Figure 2. Reproductive organ development of 5^th instar male and female larvae in the repression analysis of SDL genes.

(A–C) Reproductive organ development of untreated individuals: (A) A pair of normally developed ovaries (ov) and oviducts (od) from an untreated female. (B) A pair of normally differentiated testes from untreated haploid males consisting of densely packed layers of folded testioles. The paired spermducts are not shown. (C) A pair of normally differentiated testes from untreated diploid males consisting of less densely packed layers of folded testioles. The paired spermducts are not shown. (D–G) Repression analysis of gene GB11211 and GB13727. Normally developed gonads of females and haploid males injected with dsRNA devoted to repress the function of gene GB11211 (D–E) and GB13727 (F–G). (H–I) Repression analysis of the fem gene. (H) Pair of underdeveloped testes from a female treated with fem siRNA. The testes of this female individual are covered with oversized epithelial sheaths.

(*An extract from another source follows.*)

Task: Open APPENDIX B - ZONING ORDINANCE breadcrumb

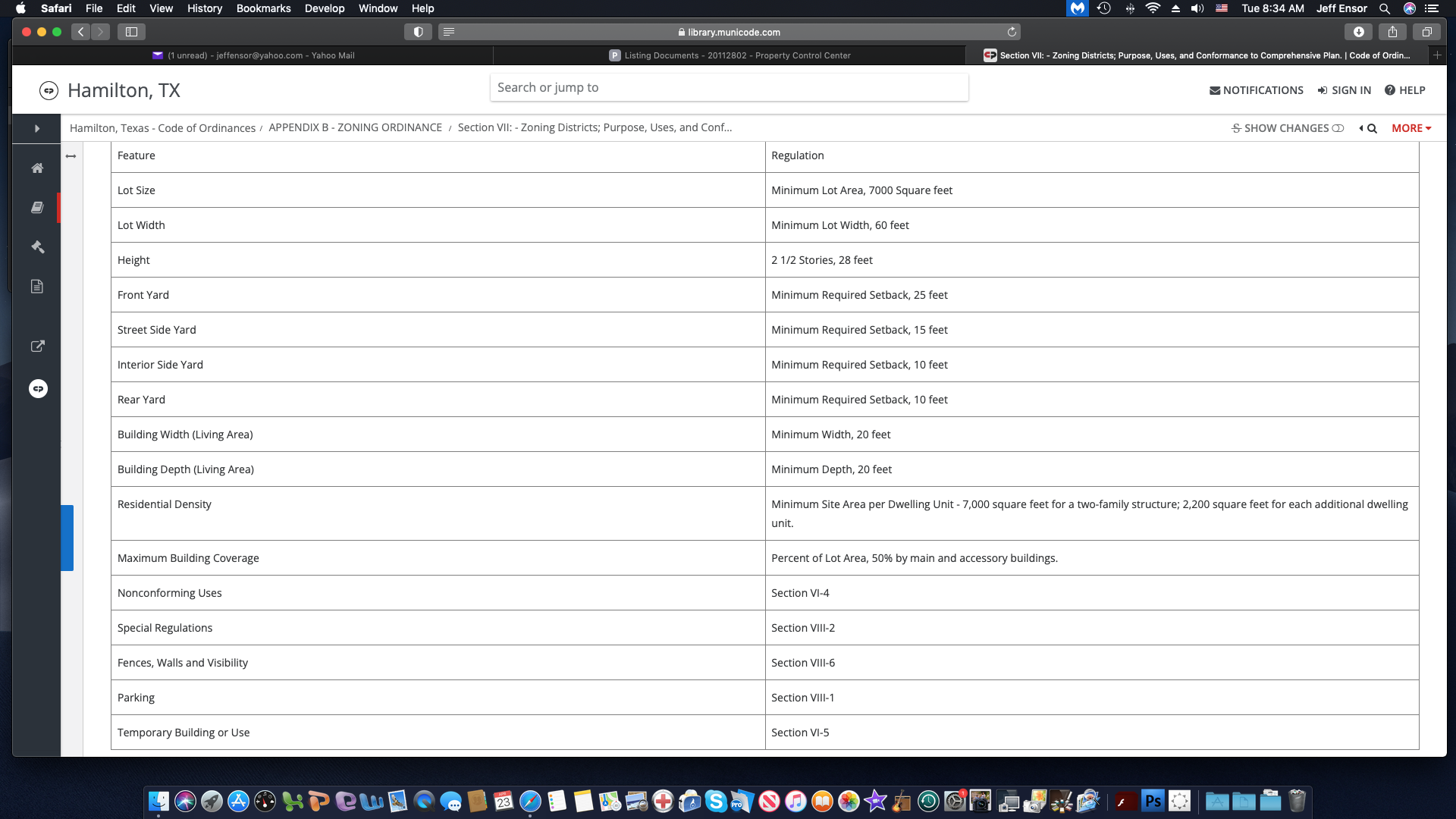Action: (x=355, y=127)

The testioles are reduced in length and number when compared with the haploid (B) or diploid (C) males or the pseudomales after csd siRNA injection (J). The shape and course of spermducts appear normal. (I) Normally developed testes from a haploid male injected with fem siRNAs. (J–K) Repression analysis of the csd gene. (J) Pair of fully developed testes from a female treated with csd siRNAs. The number, length, and arrangement of testioles resemble entirely of those dissected from diploid males (C). (K) Normally developed testes from a haploid male injected with csd siRNA. (L–M) Repression analysis of the GB30480 gene. Normally developed gonads of females (L) and haploid males (M) injected with GB30480 dsRNA. Gonads were stained with aceto-orcein (reddish colouring of gonads), which facilitated the dissection process. Scale bars, 1 mm.